Currently before the Court is “Plaintiff’s Rule 59(e) Motion to Amend Order to Include
an Order Dismissing the Case with Prejudice.” (Doc. #28, Pl.’s Br.). Defendant was permitted
to respond to Plaintiff’s motion. (Doc. #30, Def.’s Resp.). For the reasons that follow, the Court
shall DENY Plaintiff’s Rule 59(e) motion.
ANALYSIS
Federal Rule of Civil Procedure 59(e) governs motions to alter or amend a judgment and
provides that a “motion to alter or amend a judgment must be filed not later than 28 days after
the entry of the judgment.” Fed. R. Civ. P. 59(e). Here, Plaintiff filed its motion 29 days after
the entry of this Court’s August 9, 2016 order. (Doc. #27). However, pursuant to Rule 6(d),
three days are added after the period would otherwise expire. Fed. R. Civ. P. 6(d). Thus,
Plaintiff’s motion is timely.
The Sixth Circuit has held that the “purpose of Rule 59(e) is to allow the district court to
correct its own errors, sparing the parties and appellate courts the burden of unnecessary
appellate proceedings.” Howard v. United States, 533 F.3d 472, 475 (6th Cir. 2008) (internal
citations omitted). The basic requirements for obtaining relief under Rule 59(e) are relatively
straightforward. The Court may alter the judgment based on: “(1) a clear error of law; (2) newly
discovered evidence; (3) an intervening change in controlling law; or (4) a need to prevent
manifest injustice.” Intera Corp. v. Henderson, 428 F.3d 605, 620 (6th Cir. 2005). The Court
generally has “considerable discretion” in deciding whether or not to grant a party’s Rule 59(e)
motion. Leisure Caviar, LLC v. U.S. Fish and Wildlife Srv., 616 F.3d 612, 615 (6th Cir. 2010).
Plaintiff explains that its “current Motion does not seek to alter the Court’s holdings, but
rather, to add a holding dismissing with prejudice the present case.” (Pl.’s Br. at 2). Notably
absent from Plaintiff’s motion, however, is any application of the Rule 59(e) standard.
Arguably, it appears that Plaintiff asks the Court to grant the motion based on newly discovered
evidence.
Attached to Plaintiff’s motion is the declaration of Daniel Flint, the “named Plaintiff” in
this case. (Ex. 2 to Pl.’s Br.). Flint states that he has determined that it is not in his best interest
to arbitrate his claims. Thus, he will not individually arbitrate any of the claims against
Defendant. Plaintiff argues that “[w]ithout an order of dismissal, the present case will simply sit
in limbo because, as shown in the declaration attached, Plaintiff does not intend to pursue his
claims.” (Pl.’s Br. at 2).
“To constitute ‘newly discovered evidence,’ the evidence must have been previously
unavailable.” Gencorp, Inv. v. American Int’l Underwriters, 178 F.2d 804, 834 (6th Cir. 1999).

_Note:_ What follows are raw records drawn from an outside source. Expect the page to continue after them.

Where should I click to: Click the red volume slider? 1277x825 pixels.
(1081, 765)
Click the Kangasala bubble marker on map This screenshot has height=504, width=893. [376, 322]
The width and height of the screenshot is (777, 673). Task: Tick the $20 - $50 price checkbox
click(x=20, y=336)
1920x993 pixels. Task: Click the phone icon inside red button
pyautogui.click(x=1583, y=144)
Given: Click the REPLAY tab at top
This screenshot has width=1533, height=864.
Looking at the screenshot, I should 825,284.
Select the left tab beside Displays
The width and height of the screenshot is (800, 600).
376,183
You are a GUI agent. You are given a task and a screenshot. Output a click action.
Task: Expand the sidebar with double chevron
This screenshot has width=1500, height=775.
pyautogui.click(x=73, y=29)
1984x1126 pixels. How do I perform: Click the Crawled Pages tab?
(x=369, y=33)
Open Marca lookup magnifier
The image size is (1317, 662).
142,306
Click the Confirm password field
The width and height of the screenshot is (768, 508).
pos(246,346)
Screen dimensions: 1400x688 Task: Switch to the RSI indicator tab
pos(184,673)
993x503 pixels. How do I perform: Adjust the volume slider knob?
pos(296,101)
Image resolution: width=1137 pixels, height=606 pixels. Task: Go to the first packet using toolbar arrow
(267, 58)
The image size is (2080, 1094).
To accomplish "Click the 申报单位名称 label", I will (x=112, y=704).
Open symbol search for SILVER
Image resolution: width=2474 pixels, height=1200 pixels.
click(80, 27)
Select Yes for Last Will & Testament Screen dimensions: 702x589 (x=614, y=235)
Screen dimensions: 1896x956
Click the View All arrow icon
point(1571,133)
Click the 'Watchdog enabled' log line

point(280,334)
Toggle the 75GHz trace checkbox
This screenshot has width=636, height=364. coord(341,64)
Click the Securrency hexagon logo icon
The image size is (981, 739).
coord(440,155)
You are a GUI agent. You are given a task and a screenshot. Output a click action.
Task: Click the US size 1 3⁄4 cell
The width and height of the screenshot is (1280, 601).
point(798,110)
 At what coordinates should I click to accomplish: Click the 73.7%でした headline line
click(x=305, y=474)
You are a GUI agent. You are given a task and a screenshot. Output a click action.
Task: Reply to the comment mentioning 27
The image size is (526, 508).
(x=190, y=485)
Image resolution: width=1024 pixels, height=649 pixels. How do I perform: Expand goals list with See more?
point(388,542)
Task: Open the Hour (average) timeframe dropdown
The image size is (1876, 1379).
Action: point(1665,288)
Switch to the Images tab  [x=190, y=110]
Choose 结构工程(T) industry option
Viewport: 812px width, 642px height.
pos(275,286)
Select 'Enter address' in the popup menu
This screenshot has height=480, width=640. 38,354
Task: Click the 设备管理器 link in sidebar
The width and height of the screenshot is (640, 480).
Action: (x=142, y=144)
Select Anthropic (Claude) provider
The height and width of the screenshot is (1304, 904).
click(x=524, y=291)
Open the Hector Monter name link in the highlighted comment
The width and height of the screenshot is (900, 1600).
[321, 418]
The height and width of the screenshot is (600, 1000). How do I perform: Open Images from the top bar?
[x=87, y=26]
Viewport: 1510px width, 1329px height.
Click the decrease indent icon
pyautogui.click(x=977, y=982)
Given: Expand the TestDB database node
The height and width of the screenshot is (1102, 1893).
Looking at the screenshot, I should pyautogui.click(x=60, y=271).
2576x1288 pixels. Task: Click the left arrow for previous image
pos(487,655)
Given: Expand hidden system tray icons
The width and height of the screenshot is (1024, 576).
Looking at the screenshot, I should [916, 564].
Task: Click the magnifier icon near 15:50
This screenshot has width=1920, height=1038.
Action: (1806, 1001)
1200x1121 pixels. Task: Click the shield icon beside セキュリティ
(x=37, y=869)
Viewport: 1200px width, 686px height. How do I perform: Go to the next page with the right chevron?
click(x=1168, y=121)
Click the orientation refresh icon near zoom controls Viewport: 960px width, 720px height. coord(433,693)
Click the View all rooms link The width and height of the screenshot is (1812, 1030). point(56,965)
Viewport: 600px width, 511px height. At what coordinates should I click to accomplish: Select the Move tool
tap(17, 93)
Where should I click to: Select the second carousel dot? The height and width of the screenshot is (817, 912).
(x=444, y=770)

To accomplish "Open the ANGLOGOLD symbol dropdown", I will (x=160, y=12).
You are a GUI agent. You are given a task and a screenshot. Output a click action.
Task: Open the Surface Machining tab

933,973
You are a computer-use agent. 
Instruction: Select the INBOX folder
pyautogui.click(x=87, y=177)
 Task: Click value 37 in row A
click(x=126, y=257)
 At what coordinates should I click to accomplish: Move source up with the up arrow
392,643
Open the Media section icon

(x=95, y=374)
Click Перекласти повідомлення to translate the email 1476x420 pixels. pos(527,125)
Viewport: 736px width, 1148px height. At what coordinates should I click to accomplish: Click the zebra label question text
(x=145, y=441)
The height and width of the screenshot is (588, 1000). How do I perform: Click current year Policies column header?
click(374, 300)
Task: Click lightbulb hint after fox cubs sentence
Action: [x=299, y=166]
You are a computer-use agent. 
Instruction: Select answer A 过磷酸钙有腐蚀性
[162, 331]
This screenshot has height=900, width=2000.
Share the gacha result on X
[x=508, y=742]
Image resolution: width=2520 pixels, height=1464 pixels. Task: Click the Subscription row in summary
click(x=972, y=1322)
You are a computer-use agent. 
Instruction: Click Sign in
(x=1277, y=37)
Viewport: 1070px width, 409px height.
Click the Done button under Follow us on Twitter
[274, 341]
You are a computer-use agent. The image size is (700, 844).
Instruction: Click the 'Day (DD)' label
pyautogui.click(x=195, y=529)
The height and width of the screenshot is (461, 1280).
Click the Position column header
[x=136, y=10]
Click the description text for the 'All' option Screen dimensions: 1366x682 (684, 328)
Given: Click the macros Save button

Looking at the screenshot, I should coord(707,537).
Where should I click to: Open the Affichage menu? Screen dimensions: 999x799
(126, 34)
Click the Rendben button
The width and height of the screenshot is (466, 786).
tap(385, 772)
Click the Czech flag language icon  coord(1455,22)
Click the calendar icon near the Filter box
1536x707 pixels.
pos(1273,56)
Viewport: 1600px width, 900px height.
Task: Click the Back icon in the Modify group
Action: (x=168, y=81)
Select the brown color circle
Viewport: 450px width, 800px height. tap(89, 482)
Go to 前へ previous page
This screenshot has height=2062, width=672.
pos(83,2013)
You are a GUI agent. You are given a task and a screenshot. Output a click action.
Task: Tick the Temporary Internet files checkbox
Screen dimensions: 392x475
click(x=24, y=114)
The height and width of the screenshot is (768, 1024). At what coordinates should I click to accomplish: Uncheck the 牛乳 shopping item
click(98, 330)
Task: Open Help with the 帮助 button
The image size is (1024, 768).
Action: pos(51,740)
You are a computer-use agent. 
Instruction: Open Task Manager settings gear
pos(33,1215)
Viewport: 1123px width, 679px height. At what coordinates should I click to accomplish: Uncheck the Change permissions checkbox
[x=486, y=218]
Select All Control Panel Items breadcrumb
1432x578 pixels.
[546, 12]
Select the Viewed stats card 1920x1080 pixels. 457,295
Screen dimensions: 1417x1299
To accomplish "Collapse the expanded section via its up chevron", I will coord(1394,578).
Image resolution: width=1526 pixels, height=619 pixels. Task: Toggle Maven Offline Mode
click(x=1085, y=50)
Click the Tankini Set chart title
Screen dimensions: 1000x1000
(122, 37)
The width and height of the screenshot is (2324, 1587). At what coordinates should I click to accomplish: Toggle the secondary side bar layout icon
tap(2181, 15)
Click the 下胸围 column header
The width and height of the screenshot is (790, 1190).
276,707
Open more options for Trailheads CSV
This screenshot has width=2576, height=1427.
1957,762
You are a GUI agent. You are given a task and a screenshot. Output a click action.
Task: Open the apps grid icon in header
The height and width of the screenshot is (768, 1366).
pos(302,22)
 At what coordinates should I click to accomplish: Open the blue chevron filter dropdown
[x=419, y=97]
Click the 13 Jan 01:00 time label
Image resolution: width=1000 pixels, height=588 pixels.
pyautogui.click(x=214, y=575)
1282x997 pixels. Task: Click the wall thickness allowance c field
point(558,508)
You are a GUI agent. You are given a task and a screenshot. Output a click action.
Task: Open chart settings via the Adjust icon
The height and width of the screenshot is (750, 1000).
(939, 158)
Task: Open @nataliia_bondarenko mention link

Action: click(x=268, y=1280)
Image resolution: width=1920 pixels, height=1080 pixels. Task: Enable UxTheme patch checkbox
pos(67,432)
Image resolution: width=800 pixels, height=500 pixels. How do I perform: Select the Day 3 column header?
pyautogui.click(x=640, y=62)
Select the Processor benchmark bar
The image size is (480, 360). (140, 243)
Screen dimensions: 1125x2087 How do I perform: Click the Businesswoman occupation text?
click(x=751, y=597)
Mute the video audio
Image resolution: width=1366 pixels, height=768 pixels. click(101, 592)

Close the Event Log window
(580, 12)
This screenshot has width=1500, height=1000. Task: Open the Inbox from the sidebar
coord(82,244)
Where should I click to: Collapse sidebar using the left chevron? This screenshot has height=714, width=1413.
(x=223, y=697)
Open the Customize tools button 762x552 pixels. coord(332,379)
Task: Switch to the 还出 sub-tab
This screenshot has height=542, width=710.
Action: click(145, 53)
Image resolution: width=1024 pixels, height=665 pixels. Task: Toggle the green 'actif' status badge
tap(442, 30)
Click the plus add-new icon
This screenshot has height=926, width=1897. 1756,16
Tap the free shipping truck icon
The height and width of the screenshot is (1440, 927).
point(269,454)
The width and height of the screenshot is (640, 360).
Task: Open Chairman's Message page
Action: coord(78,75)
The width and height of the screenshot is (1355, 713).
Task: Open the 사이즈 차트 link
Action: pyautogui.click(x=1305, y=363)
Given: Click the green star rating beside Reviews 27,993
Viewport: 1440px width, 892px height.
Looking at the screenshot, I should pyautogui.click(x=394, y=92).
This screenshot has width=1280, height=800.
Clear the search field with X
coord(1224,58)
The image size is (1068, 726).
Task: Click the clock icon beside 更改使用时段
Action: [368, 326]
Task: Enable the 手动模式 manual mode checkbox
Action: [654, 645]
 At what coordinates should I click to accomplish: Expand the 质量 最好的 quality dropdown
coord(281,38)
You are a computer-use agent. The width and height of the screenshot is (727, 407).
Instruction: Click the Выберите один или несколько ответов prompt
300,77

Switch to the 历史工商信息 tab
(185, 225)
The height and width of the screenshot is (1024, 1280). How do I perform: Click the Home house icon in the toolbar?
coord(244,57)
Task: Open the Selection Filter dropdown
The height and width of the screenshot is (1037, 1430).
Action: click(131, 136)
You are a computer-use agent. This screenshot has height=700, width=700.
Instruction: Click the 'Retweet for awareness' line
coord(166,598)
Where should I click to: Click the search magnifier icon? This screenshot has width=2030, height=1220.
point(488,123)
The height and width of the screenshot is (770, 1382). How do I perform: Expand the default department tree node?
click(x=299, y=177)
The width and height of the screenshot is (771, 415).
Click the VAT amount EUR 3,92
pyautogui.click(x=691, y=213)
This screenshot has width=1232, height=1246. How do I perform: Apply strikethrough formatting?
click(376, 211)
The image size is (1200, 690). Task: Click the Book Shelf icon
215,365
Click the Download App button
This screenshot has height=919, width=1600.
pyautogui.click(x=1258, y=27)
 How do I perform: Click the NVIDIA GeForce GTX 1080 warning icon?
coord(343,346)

Here, the “new evidence” that Plaintiff submits is its own declaration. Such evidence was not
previously unavailable because Plaintiff has had access to this information since the onset of this
action. “A plaintiff cannot use a Rule 59 motion ... ‘to raise arguments which could, and should,
have been made before judgment issued.’” Id. (quoting Sault Ste. Marie Tribe of Chippewa
Indians v. Engler, 146 F.3d 367, 374 (6th Cir. 1998)).
Furthermore, the cases relied upon by Plaintiff in support of its Rule 59(e) are factually
distinct and not binding on this Court. As such, these cases are unpersuasive.
CONCLUSION & ORDER
For the foregoing reasons, IT IS ORDERED that Plaintiff’s Rule 59(e) Motion to
Amend Order (Doc. #28) is DENIED.
IT IS SO ORDERED.
S/Sean F. Cox
Sean F. Cox
United States District Judge
Dated: October 11, 2016
I hereby certify that a copy of the foregoing document was served upon counsel of record on
October 11, 2016, by electronic and/or ordinary mail.